The NSA, Big Data, and “Total Information Awareness”
Big data research is generally optimistic in its aims. From advancing personalized medicine or predicting airplane failure, many in the big data industry are seeing an ever-growing bevy of useful, helpful applications on the horizon.
However, as Shane Harris, author of The Watchers: The Rise of America’s Surveillance State, reports, the National Security Agency is using this research for more sinister purposes.
According to Harris, the program was conceived when former Reagan adviser John M. Poindexter outlined something called the T.I.A., or Total Information Awareness, in March of 2002. The program’s aim was to monitor America’s digital communications in an attempt to seek out terrorist plots. Even within only six months of 9/11, Poindexter’s plan was criticized for its obvious invasion of privacy and eventually scrapped.
However, apparently the NSA took the outline of this plan, made it more invasive, and instituted it themselves. “A decade later,” Harris writes “the legacy of T.I.A. is quietly thriving at the NSA. It is more pervasive than most people think, and it operates with little accountability or restraint.” According to Harris, the NSA took the initial TIA program and eliminated two constraints: making data anonymous such that it could only be linked to a person through a court order, and a set of logs whose job it was to determine if certain citizens were being unfairly targeted.
How big data fits into all of this is simple: without the ability to store and process all of America’s communications, the NSA’s system would be pointless. According to Harris, the NSA is going to ridiculous lengths not only to collect the data but also in storing it. “Today, this global surveillance system continues to grow. It now collects so much digital detritus — e-mails, calls, text messages, cellphone location data and a catalog of computer viruses — that the N.S.A. is building a 1-million-square-foot facility in the Utah desert to store and process it.”
Further, if there exists enough data to build a million-square foot facility to house, there is certainly too much to analyze it through standard means. Complicated analytics have to be applied to the data before humans can even make sense of it, much less use it.
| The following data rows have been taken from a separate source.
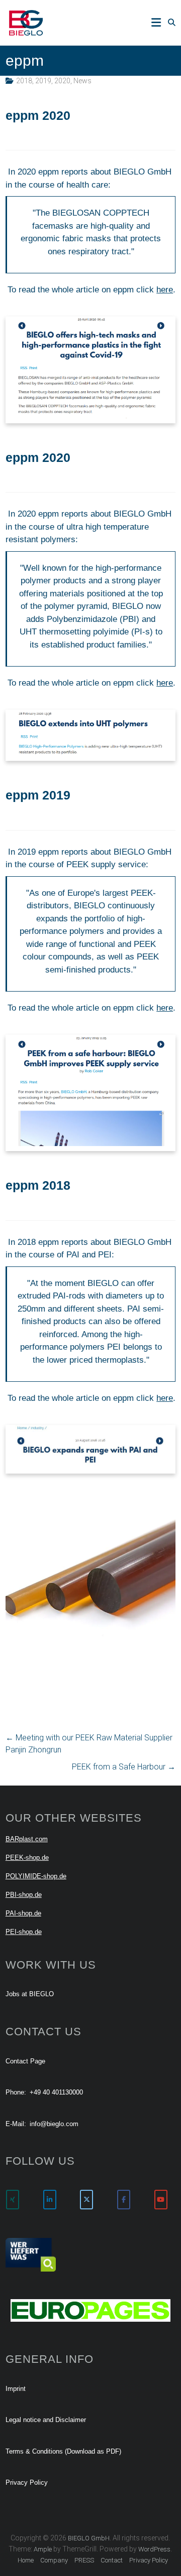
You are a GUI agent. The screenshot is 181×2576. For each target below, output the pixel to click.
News (82, 81)
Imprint (16, 2388)
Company (54, 2560)
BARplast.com (27, 1839)
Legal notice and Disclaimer (46, 2420)
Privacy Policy (27, 2482)
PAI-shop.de (23, 1913)
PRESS (84, 2560)
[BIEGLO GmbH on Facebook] (123, 2199)
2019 (43, 81)
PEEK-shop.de (27, 1857)
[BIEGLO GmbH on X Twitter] (86, 2199)
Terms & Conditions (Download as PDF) (63, 2451)
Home (26, 2560)
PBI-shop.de (24, 1894)
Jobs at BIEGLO (30, 1994)
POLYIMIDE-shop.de (36, 1876)
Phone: (16, 2092)
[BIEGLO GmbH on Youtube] (160, 2199)
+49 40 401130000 (56, 2092)
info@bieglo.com (54, 2124)
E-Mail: (16, 2124)
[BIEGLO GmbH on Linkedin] (49, 2199)
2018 (24, 81)
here (164, 289)
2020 (62, 81)
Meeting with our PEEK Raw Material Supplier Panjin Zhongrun (89, 1743)
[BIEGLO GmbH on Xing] (12, 2199)
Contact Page (25, 2061)
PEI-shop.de (24, 1932)
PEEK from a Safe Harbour (123, 1767)
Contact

Harris believes the NSA has made a slight oversight in this regard.
“The N.S.A. came up with more dead ends than viable leads and put a premium on collecting information rather than making sense of it. The N.S.A. fed its bounty into software that created a dizzying social-network diagram of interconnected points and lines. The agency’s software geeks called it ‘the BAG,’ which stood for ‘big ass graph.’”
Either way, Harris presented some serious allegations against the N.S.A. Thanks to Orwell, the country experiences a collective shudder anytime personal privacy is compromised for the greater good of the state.
Or does it? One of Harris’s biggest concerns is that the American people are failing to be outraged at this apparent blatant privacy invasion. Public outcry shut down the comparatively liberal T.I.A. in 2003. Yet today, nothing is being done to rein in the N.S.A. We freely share significant amounts of information on social media sites like Facebook and Twitter. Perhaps ‘sharing’ has become so commonplace that society no longer minds if they involuntarily share information with the government.
Following 9/11, there was a concern that the government would take preventative measures too far. Those thoughts and emotions have dissipated to a large extent in the last eleven years and the country’s activists have moved on to more pressing socioeconomic issues. Harris warns that if we are not careful, the government will inflict a state of constant observation upon its people, a state which thanks to big data storage is now possible.